In January 1991 the court entered a plan designed to reunite appellant with S. M. S. and D. E. S. Appellant admitted at the termination hearing, held in February 1992, that she had not complied with this plan. Specifically, the record shows appellant failed to obtain adequate housing for the children, although she was employed and financially capable of doing so. Appellant also failed to stabilize the home environment and likewise failed to obtain counseling designed to address her past history as a battered woman. According to appellant, the week before the hearing she did make some efforts to comply with the plan and at the time of the hearing she had made arrangements to move from the Thunderbird Motel, where she had been staying, to an apartment. She also attended one counseling session during the week before the hearing. Appellant further testified she had finally realized that she and the children’s father could not reconcile and she was now ready to take the steps necessary to finalize divorce proceedings which she had instituted in January of the previous year. Although appellant testified she and the father had separated, she admitted she allowed him to stay with her at times, and that he had spent the night in her motel room on Sunday, February 2,1992, a few days prior to the termination hearing. The father testified he was prepared to “step aside” and planned to move back to Ohio so appellant could regain custody of S. M. S. and D.. E. S. Appellant asked for six more months and another chance to be a proper mother to her two youngest children.

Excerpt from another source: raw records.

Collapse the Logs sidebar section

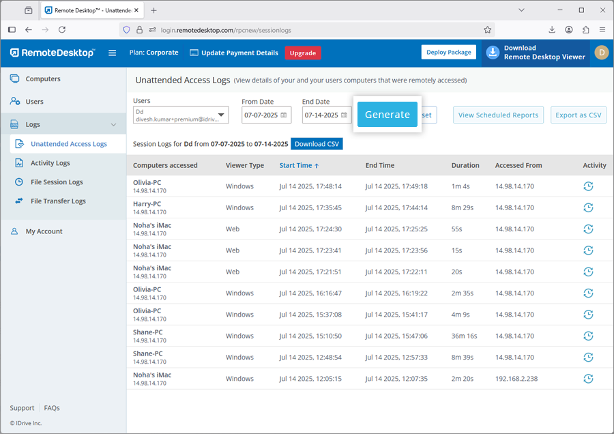point(113,125)
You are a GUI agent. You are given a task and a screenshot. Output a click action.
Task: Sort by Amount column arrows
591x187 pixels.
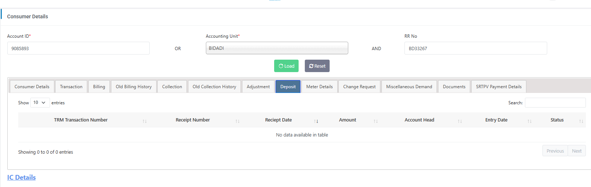coord(376,121)
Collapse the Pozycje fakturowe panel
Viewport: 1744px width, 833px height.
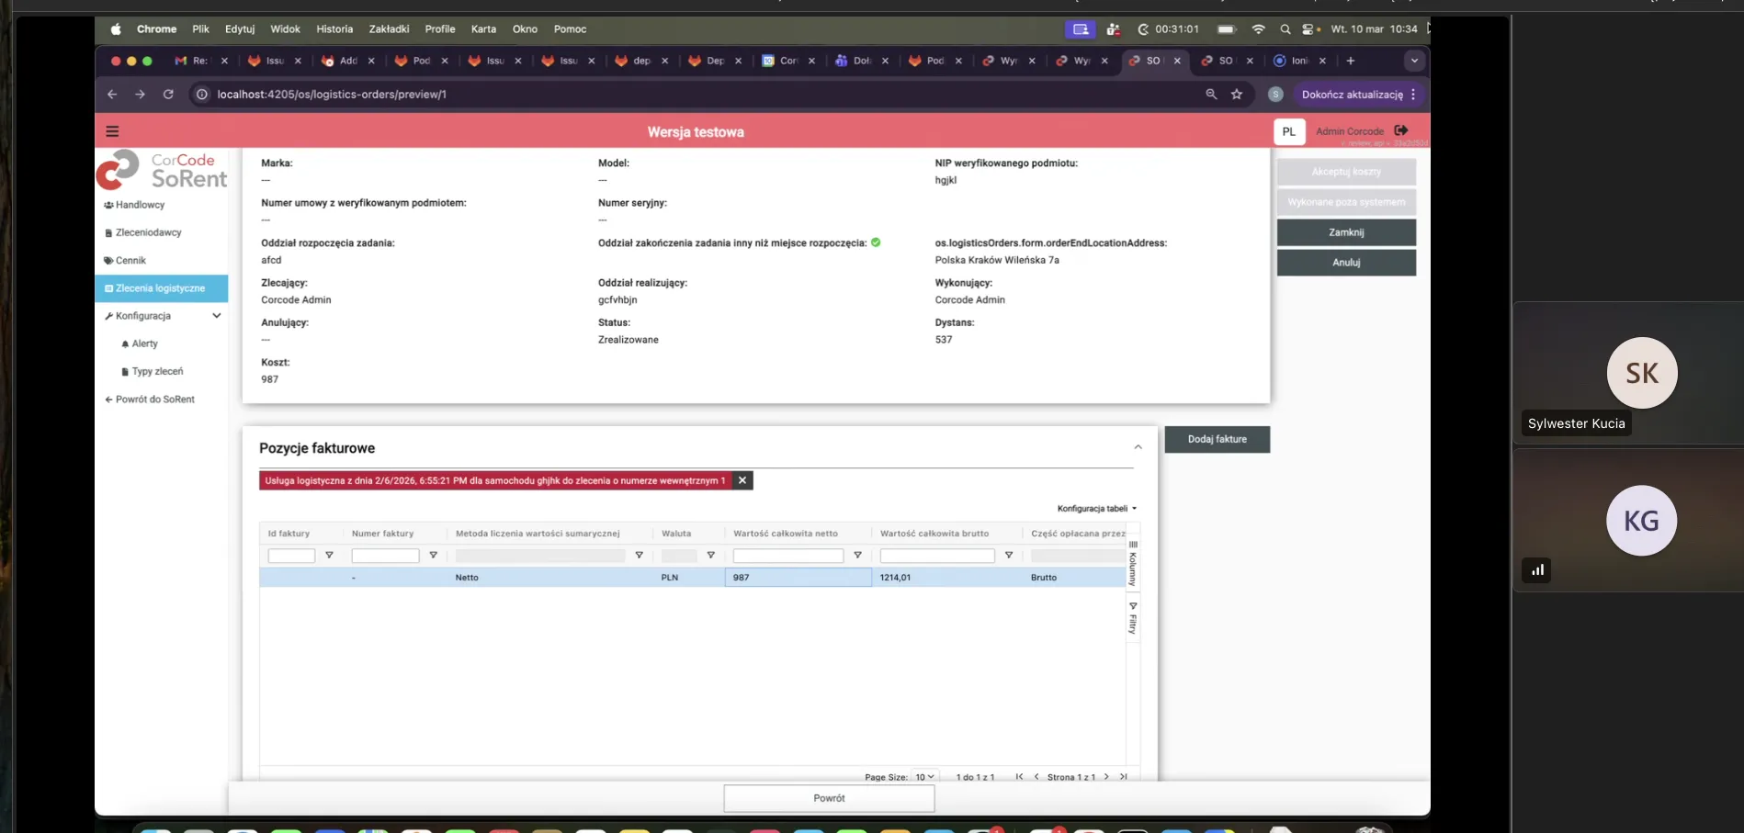coord(1138,447)
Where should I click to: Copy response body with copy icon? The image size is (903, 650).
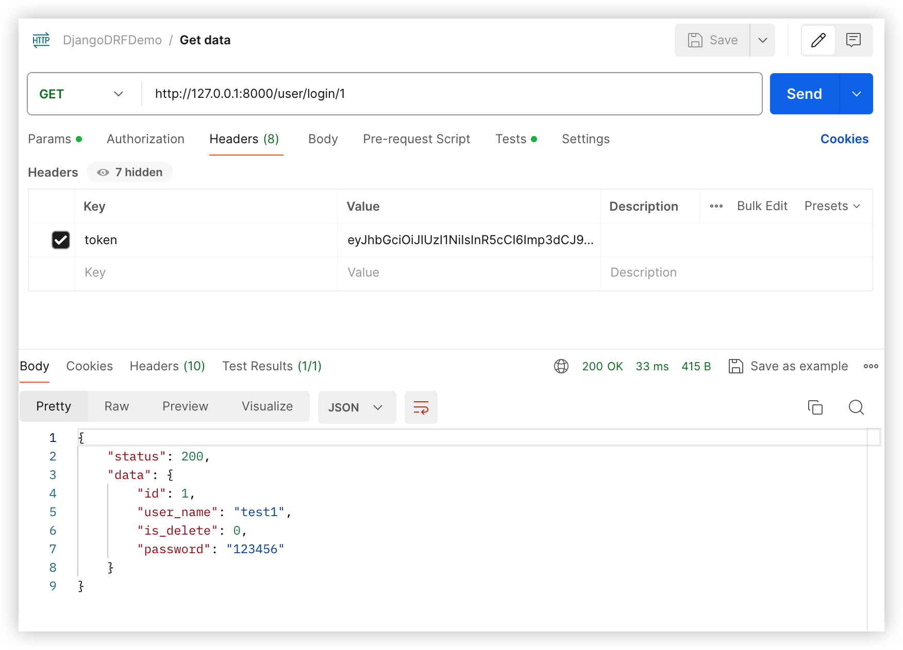point(815,407)
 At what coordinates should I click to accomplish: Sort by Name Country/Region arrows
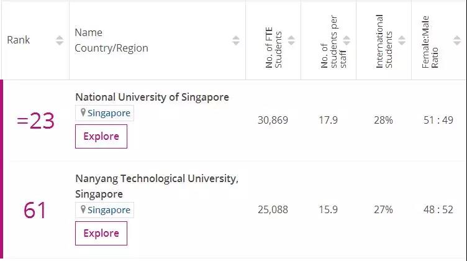(236, 40)
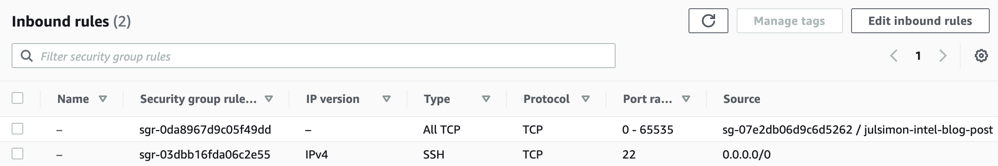Check the SSH rule sgr-03dbb16fda06c2e55 checkbox
This screenshot has height=166, width=998.
[17, 154]
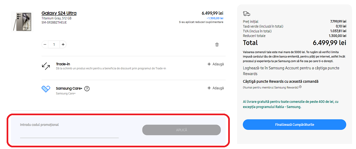Click the quantity number field
356x149 pixels.
click(x=54, y=44)
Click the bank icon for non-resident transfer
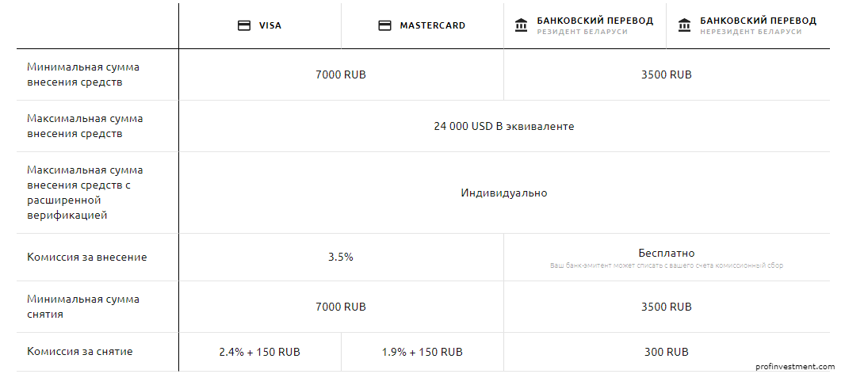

“ ‘The appropriate standard of appellate review in a case of this sort is whether after reviewing the evidence in the light most favorable to the appellee, any rational trier of fact could have found by clear and convincing evidence that the natural parent’s rights to custody were lost. The factfinding and weighing of evidence is to be done in the trial court under the clear and convincing evidence test. The reviewing court is to defer to the lower court in the area of factfinding and should affirm unless the appellate standard of review, here the rational factfinder test, is not met. When we apply that test here we note the . . . evidence presented to the trial court and con-*250elude that a rational factfinder could have found by clear and convincing evidence parental misconduct or inability as provided by OCGA § 15-11-81 (b). (Indention omitted.) In re B. D. C., 256 Ga. 511, 512-13 (350 SE2d 444) (1986). See also In the Interest of J. M. K., 189 Ga. App. 140 (375 SE2d 131) (1988); In the Interest of J. A. B., 189 Ga. App. 79 (1) (374 SE2d 839) (1988); In the Interest of S. G., 182 Ga. App. 95 (354 SE2d 640) (1987). In the Interest of J. L. G., 191 Ga. App. 904, 905 (383 SE2d 376) (1989). In a case such as this, a plea of additional time to improve is without force to overcome the proof of unrelieved detriment already suffered by the child where there is no indication but the promise to suggest hope of improvement. In re G. M. N., 183 Ga. App. 458, 461 (359 SE2d 217) (1987). In the Interest of S. L., 189 Ga. App. 361, 362 (375 SE2d 484) (1988). See also In re J. L. W., 170 Ga. App. 886 (318 SE2d 751) (1984).’ (Punctuation omitted.) In the Interest of C. M., 194 Ga. App. 503, 504 (1) (391 SE2d 26) (1990).” In the Interest of B. L., 196 Ga. App. 807, 809-810 (3) (397 SE2d 156) (1990). “The juvenile court did not lack clear and convincing evidence to support the termination of appellant’s parental rights.” In the Interest of K. P. E., 196 Ga. App. 759, 760 (397 SE2d 39) (1990).

Decided February 4, 1993. Randall Harris, for appellant. Michael J. Bowers, Attorney General, William C. Joy, Senior Assistant Attorney General, Margot M. Cairnes, Staff Attorney, Edwards, Friedewald & Grayson, Robert J. Grayson, for appellee. Judgment affirmed. Carley, P. J., and Johnson, J., concur.